Problem statement: Please return, word for word, the line containing "[tab] (106, 470)" and each line after it through the end of the data below, and nothing else.

Given records:
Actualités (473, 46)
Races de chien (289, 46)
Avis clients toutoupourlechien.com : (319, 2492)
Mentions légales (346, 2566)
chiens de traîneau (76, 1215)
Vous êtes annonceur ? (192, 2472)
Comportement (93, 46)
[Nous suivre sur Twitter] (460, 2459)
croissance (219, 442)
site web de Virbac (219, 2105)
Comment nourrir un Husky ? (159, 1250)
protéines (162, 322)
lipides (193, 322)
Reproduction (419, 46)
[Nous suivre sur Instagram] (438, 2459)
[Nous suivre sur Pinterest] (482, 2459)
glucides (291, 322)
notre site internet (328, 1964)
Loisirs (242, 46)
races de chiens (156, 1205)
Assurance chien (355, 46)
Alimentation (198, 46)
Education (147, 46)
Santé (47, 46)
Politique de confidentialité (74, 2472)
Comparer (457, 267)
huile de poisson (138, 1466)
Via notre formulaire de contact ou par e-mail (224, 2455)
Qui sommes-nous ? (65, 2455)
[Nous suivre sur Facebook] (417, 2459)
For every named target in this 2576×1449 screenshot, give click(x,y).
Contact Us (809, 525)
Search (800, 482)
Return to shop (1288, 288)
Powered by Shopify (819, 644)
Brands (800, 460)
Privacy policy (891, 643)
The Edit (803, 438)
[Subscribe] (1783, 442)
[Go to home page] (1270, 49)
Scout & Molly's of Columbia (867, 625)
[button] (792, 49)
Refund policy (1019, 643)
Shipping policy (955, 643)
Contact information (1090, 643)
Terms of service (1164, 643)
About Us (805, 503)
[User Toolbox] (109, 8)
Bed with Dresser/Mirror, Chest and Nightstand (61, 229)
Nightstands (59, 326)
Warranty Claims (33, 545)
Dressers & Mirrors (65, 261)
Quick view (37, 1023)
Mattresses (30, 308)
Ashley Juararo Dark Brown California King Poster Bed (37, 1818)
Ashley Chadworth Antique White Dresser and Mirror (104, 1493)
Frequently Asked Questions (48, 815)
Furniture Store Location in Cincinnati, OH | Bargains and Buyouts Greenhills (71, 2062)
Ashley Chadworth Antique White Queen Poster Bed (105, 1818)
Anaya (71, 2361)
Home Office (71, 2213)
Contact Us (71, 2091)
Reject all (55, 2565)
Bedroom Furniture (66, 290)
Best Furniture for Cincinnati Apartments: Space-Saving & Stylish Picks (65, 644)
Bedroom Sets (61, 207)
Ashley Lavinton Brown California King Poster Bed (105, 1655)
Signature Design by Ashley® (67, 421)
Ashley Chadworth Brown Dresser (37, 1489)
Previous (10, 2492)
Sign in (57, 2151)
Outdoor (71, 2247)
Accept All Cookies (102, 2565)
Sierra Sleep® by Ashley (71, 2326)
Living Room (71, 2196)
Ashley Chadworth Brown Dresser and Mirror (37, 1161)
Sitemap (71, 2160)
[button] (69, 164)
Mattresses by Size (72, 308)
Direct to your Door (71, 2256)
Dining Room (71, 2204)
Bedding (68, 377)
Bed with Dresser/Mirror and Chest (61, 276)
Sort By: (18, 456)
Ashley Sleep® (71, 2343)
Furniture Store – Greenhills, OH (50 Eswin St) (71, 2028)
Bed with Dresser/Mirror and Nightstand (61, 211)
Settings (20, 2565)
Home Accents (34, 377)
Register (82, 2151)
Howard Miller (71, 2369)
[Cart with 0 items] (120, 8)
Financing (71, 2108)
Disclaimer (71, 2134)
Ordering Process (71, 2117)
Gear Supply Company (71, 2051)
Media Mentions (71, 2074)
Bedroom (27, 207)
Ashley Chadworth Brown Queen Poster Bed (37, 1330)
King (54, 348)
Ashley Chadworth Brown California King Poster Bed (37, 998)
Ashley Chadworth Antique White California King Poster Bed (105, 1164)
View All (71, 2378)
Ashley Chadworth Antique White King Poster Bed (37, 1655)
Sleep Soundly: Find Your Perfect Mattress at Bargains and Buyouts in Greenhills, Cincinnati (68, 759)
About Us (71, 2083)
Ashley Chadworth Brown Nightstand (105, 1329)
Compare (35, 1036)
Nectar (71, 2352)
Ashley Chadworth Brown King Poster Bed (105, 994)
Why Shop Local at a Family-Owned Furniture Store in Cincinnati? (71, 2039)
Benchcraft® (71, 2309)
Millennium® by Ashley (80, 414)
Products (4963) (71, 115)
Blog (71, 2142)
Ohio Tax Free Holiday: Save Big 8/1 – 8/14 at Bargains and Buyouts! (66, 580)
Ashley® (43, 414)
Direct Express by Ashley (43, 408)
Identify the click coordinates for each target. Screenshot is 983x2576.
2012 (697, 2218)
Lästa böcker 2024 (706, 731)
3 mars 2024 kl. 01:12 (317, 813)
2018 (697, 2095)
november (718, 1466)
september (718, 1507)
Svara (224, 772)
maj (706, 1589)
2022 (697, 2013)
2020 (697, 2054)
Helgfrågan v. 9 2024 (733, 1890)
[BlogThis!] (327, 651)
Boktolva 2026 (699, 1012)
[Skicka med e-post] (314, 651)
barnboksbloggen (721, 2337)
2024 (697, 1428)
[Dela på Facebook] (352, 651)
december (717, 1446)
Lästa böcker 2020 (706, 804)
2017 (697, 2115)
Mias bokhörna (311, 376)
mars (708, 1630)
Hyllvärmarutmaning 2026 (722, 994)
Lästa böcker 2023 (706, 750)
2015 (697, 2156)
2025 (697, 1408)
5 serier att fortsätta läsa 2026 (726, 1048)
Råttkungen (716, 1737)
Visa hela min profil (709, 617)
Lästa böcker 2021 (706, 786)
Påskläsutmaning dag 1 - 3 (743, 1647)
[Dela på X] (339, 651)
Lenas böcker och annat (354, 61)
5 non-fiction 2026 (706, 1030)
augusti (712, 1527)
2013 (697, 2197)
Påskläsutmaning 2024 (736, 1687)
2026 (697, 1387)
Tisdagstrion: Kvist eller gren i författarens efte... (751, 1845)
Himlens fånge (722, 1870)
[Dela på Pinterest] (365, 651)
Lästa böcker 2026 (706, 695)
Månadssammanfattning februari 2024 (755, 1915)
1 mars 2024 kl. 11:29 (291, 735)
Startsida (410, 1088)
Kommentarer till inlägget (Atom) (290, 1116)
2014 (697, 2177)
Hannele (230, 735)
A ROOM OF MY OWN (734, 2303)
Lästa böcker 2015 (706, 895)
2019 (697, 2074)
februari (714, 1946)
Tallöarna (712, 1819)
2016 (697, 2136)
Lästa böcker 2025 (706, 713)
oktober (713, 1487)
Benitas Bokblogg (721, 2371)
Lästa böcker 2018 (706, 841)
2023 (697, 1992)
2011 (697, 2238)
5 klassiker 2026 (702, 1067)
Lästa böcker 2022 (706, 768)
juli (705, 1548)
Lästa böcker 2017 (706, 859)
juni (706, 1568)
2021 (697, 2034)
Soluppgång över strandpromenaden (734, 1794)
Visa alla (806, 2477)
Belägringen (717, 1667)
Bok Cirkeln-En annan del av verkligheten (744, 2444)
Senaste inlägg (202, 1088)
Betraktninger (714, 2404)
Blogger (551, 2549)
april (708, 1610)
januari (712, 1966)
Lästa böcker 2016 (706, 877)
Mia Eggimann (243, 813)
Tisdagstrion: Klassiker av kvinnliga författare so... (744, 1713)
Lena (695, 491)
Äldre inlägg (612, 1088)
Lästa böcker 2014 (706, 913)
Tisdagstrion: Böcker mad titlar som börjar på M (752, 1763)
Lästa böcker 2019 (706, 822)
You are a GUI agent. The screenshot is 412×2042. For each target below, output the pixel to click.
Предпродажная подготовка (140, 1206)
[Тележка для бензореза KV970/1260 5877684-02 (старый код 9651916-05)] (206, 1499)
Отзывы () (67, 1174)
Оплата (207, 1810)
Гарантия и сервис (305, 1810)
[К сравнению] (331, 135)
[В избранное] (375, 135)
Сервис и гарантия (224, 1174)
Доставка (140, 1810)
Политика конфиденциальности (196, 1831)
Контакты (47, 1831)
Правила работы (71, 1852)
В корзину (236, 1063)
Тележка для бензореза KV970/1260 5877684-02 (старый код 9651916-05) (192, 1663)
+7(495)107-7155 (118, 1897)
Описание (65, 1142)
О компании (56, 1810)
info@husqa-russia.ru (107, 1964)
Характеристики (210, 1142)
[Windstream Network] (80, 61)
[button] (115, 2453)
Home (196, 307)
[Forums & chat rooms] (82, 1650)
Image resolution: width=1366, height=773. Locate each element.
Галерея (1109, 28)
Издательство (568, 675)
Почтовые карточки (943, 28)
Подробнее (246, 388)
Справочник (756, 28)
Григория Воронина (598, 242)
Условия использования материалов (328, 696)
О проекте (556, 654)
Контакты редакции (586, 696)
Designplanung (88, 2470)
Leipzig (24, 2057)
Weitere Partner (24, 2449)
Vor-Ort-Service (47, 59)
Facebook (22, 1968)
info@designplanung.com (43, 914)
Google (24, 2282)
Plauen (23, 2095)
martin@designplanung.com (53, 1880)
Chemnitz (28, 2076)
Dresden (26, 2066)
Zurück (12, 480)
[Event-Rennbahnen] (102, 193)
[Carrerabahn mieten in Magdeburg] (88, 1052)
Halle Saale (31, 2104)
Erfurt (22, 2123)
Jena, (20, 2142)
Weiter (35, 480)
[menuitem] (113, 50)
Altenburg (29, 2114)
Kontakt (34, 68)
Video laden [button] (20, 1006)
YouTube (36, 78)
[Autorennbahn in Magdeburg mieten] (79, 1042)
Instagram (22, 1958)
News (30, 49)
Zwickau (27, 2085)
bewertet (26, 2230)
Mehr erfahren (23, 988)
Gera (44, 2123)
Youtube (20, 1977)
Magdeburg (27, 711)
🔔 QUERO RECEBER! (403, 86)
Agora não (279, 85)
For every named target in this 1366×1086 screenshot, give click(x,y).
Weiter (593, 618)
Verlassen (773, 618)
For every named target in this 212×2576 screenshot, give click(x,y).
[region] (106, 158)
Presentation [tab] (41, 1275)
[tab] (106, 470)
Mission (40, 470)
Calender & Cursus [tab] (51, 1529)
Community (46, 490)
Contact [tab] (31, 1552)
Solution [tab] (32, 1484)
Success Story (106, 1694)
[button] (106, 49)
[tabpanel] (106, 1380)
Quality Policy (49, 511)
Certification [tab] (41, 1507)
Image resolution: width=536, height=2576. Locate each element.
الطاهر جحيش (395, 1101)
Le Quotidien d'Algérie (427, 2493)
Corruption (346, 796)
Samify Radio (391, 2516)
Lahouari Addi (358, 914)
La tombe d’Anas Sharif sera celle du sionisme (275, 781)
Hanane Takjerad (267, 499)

Solution to this problem:
[tab] (106, 470)
Mission (40, 470)
Calender & Cursus [tab] (51, 1529)
Community (46, 490)
Contact [tab] (31, 1552)
Solution [tab] (32, 1484)
Success Story (106, 1694)
[button] (106, 49)
[tabpanel] (106, 1380)
Quality Policy (49, 511)
Certification [tab] (41, 1507)
Image resolution: width=536, height=2576. Locate each element.
الطاهر جحيش (395, 1101)
Le Quotidien d'Algérie (427, 2493)
Corruption (346, 796)
Samify Radio (391, 2516)
Lahouari Addi (358, 914)
La tombe d’Anas Sharif sera celle du sionisme (275, 781)
Hanane Takjerad (267, 499)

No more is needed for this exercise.